Historically, running Geth was enough to turn a computer into an Ethereum node. However, when Ethereum transitioned to proof-of-stake, responsibility for consensus logic and block gossip was handed over to a separate consensus layer client. However, Geth still handles transactions and state management. When the consensus client is required to create a new block, it requests Geth to gather transactions from the transaction pool, execute them to compute a state transition and pass this information back to the consensus client. When the consensus client receives a new block from a peer, it passes the transactions to Geth to re-execute to verify the proposed state-transition. There is a clear separation of concerns between the two clients, meaning that both are required for a computer function as an Ethereum node.
What is staking and how do I participate?
Staking is how node operators participate in proof-of-stake based consensus. Staking requires validators to deposit 32 ETH to a smart contract and run validator software connected to their node. The validator software broadcasts a vote ("attestation") in favour of checkpoint blocks that it determines to be in the canonical blockchain. The correct chain is then the one with the greatest accumulation of votes, weighted by the validators stake (up to a maximum of 32 ETH). Geth, as an execution client, does not directly handle consensus logic but it does provide the node with the execution and state-management tools required to validate incoming blocks. Validators are also occasionally picked to propose the next block broadcast across the network. In this case Geth's role is to bundle transactions it has received over the execution layer gossip network, pass them to the consensus client to be included in the block and execute them to determine the resulting state change.
It is entirely possible to run a node without staking any ETH. In this case the node runs the execution and consensus clients but not the validator software. In order to participate in consensus and earn ETH rewards, the node must run an execution client, consensus client and a validator. The validator software comes bundled with the consensus client.
For step-by-step instruction for staking and spinning up a validating node, see ethereum.org or get started on the Ethereum Foundation's Staking Launchpad.
How do I set up a consensus client/validator and connect it to Geth?

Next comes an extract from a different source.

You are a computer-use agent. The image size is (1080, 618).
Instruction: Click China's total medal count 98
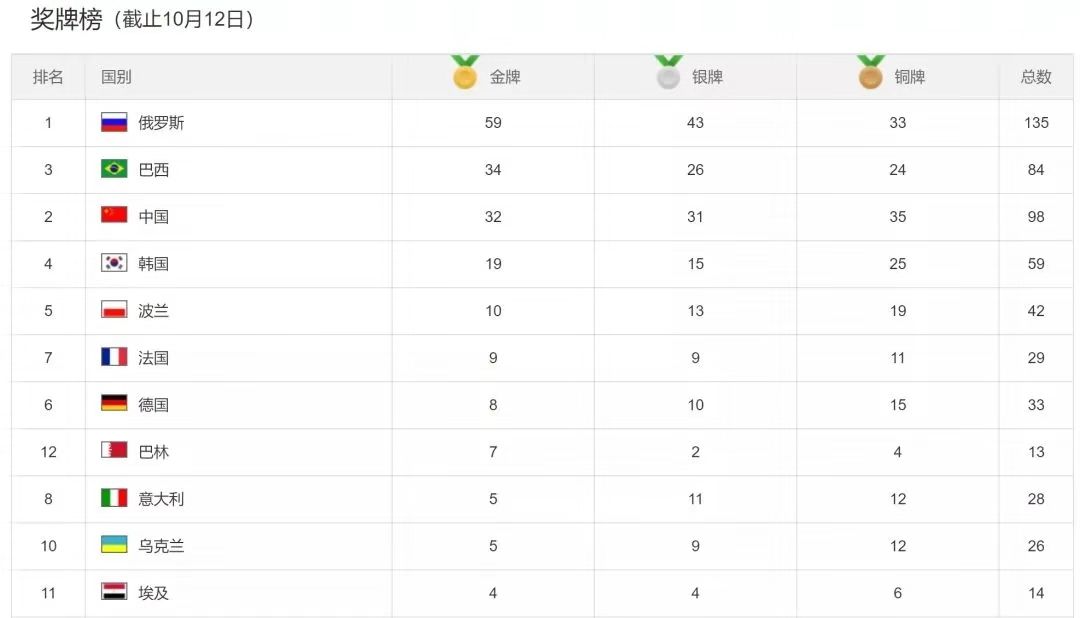(x=1036, y=216)
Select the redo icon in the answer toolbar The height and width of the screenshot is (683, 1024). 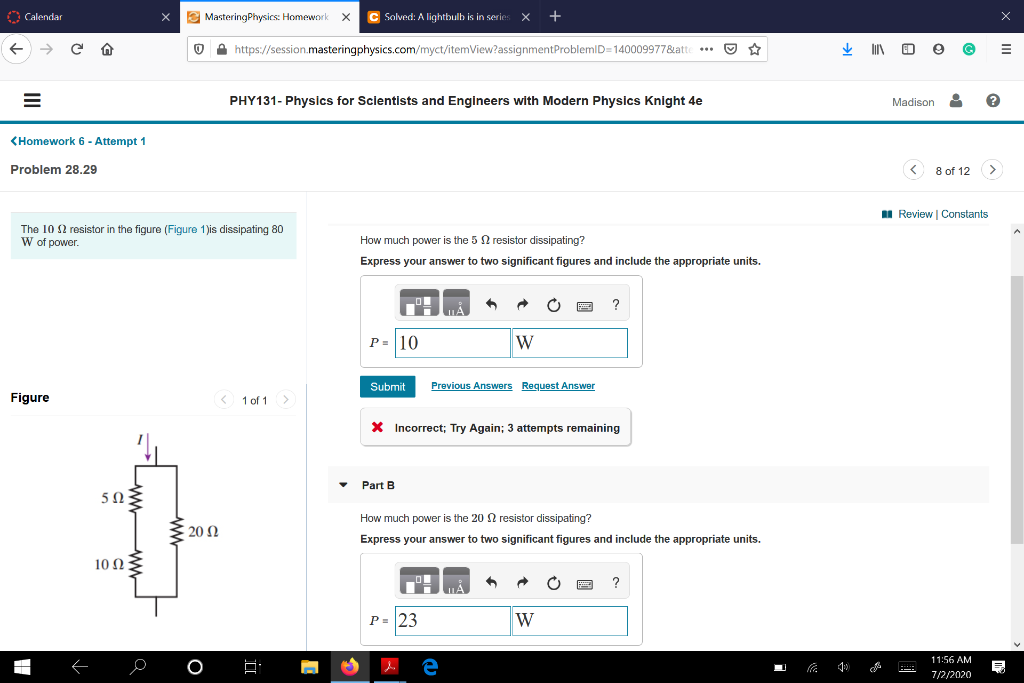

These docs mainly cover how to set up Geth, but since the switch to proof-of-stake it is also necessary to run a consensus client in order to track the head of the chain, and a validator in order to participate in proof-of-stake consensus. A validator node is also required to deposit 32 ETH into a specific smart contract. Our consensus clients page includes a general overview of how to connect a consensus client to Geth. For step by step instructions for specific clients, see their documentation and also see these helpful online guides.
How do I update Geth?
Updating Geth to the latest version simply requires stopping the node, downloading the latest release and restarting the node. Precisely how to download the latest software depends on the installation method - please refer to our Installation pages.
What is a preimage?
Geth stores the Ethereum state in a Patricia Merkle Trie. It contains (key,value) pairs with account addresses as keys and and RLP encoded account as the value, where an account is an array containing essential account information, specifically: nonce, balance, StorageRoot and codeHash. Definitions for these parameters are available in the Ethereum whitepaper. However, Geth's state trie does not use the keys directly, instead account information is indexed using the SHA3 hash of the key. This means that looking up the account information for an address can be done by traversing the trie for sha3(address), but querying addresses that contain certain data is not possible - the addresses themselves are not part of the trie. This problem is solved using preimages - these are mappings of addresses to their hashes. Geth generates these preimages during block-by-block sync as information is added to the trie but they are deleted once they reach a certain age (128 blocks by default). To retain the preimages, Geth should be started with --cache.preimages=true.